Aim of the exercise →
Print the listing exactly.

### Input for this task ###

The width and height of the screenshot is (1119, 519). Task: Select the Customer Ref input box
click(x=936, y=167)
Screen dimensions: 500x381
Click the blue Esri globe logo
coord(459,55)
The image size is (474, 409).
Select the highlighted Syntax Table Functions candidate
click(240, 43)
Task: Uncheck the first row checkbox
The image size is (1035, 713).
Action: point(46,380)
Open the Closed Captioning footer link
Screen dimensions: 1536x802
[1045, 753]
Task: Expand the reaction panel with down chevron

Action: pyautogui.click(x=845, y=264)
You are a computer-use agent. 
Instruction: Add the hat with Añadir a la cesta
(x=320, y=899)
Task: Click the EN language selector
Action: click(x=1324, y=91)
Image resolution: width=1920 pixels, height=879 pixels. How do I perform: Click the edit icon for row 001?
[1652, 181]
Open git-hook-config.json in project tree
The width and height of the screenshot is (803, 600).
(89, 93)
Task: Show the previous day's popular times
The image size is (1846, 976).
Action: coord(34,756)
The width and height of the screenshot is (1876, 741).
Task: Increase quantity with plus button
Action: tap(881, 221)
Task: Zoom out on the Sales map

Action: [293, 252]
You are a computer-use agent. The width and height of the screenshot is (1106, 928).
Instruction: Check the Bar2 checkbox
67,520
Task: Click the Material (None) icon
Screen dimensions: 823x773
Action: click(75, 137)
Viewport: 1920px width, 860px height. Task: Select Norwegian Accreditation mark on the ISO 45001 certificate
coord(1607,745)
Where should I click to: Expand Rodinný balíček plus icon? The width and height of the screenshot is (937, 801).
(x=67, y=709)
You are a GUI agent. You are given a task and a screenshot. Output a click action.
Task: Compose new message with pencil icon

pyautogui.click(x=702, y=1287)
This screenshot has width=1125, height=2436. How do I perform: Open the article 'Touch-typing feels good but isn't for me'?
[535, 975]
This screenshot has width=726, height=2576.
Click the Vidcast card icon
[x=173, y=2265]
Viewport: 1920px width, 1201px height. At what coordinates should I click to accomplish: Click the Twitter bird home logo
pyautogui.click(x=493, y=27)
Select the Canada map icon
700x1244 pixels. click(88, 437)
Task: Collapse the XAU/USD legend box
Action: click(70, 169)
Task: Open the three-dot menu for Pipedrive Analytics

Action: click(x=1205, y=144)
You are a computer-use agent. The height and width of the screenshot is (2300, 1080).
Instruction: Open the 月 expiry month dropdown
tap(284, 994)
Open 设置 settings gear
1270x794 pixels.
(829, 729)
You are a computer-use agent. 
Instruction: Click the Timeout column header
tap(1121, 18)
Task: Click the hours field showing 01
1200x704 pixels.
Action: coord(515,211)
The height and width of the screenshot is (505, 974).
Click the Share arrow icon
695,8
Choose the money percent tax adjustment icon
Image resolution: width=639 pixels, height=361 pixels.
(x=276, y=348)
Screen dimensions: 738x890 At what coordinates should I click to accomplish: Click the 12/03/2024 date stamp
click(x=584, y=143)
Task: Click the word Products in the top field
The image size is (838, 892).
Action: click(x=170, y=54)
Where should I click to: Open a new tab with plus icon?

###

Expected answer →
The width and height of the screenshot is (1119, 519). Task: Select the Customer Ref input box
click(x=936, y=167)
Screen dimensions: 500x381
Click the blue Esri globe logo
coord(459,55)
The image size is (474, 409).
Select the highlighted Syntax Table Functions candidate
click(240, 43)
Task: Uncheck the first row checkbox
The image size is (1035, 713).
Action: point(46,380)
Open the Closed Captioning footer link
Screen dimensions: 1536x802
[1045, 753]
Task: Expand the reaction panel with down chevron

Action: pyautogui.click(x=845, y=264)
You are a computer-use agent. 
Instruction: Add the hat with Añadir a la cesta
(x=320, y=899)
Task: Click the EN language selector
Action: click(x=1324, y=91)
Image resolution: width=1920 pixels, height=879 pixels. How do I perform: Click the edit icon for row 001?
[1652, 181]
Open git-hook-config.json in project tree
The width and height of the screenshot is (803, 600).
(89, 93)
Task: Show the previous day's popular times
The image size is (1846, 976).
Action: coord(34,756)
The width and height of the screenshot is (1876, 741).
Task: Increase quantity with plus button
Action: tap(881, 221)
Task: Zoom out on the Sales map

Action: [293, 252]
You are a computer-use agent. The width and height of the screenshot is (1106, 928).
Instruction: Check the Bar2 checkbox
67,520
Task: Click the Material (None) icon
Screen dimensions: 823x773
Action: click(75, 137)
Viewport: 1920px width, 860px height. Task: Select Norwegian Accreditation mark on the ISO 45001 certificate
coord(1607,745)
Where should I click to: Expand Rodinný balíček plus icon? The width and height of the screenshot is (937, 801).
(x=67, y=709)
You are a GUI agent. You are given a task and a screenshot. Output a click action.
Task: Compose new message with pencil icon

pyautogui.click(x=702, y=1287)
This screenshot has width=1125, height=2436. How do I perform: Open the article 'Touch-typing feels good but isn't for me'?
[535, 975]
This screenshot has width=726, height=2576.
Click the Vidcast card icon
[x=173, y=2265]
Viewport: 1920px width, 1201px height. At what coordinates should I click to accomplish: Click the Twitter bird home logo
pyautogui.click(x=493, y=27)
Select the Canada map icon
700x1244 pixels. click(88, 437)
Task: Collapse the XAU/USD legend box
Action: click(70, 169)
Task: Open the three-dot menu for Pipedrive Analytics

Action: click(x=1205, y=144)
You are a computer-use agent. The height and width of the screenshot is (2300, 1080).
Instruction: Open the 月 expiry month dropdown
tap(284, 994)
Open 设置 settings gear
1270x794 pixels.
(829, 729)
You are a computer-use agent. 
Instruction: Click the Timeout column header
tap(1121, 18)
Task: Click the hours field showing 01
1200x704 pixels.
Action: coord(515,211)
The height and width of the screenshot is (505, 974).
Click the Share arrow icon
695,8
Choose the money percent tax adjustment icon
Image resolution: width=639 pixels, height=361 pixels.
(x=276, y=348)
Screen dimensions: 738x890 At what coordinates should I click to accomplish: Click the 12/03/2024 date stamp
click(x=584, y=143)
Task: Click the word Products in the top field
The image size is (838, 892).
Action: click(x=170, y=54)
Where should I click to: Open a new tab with plus icon?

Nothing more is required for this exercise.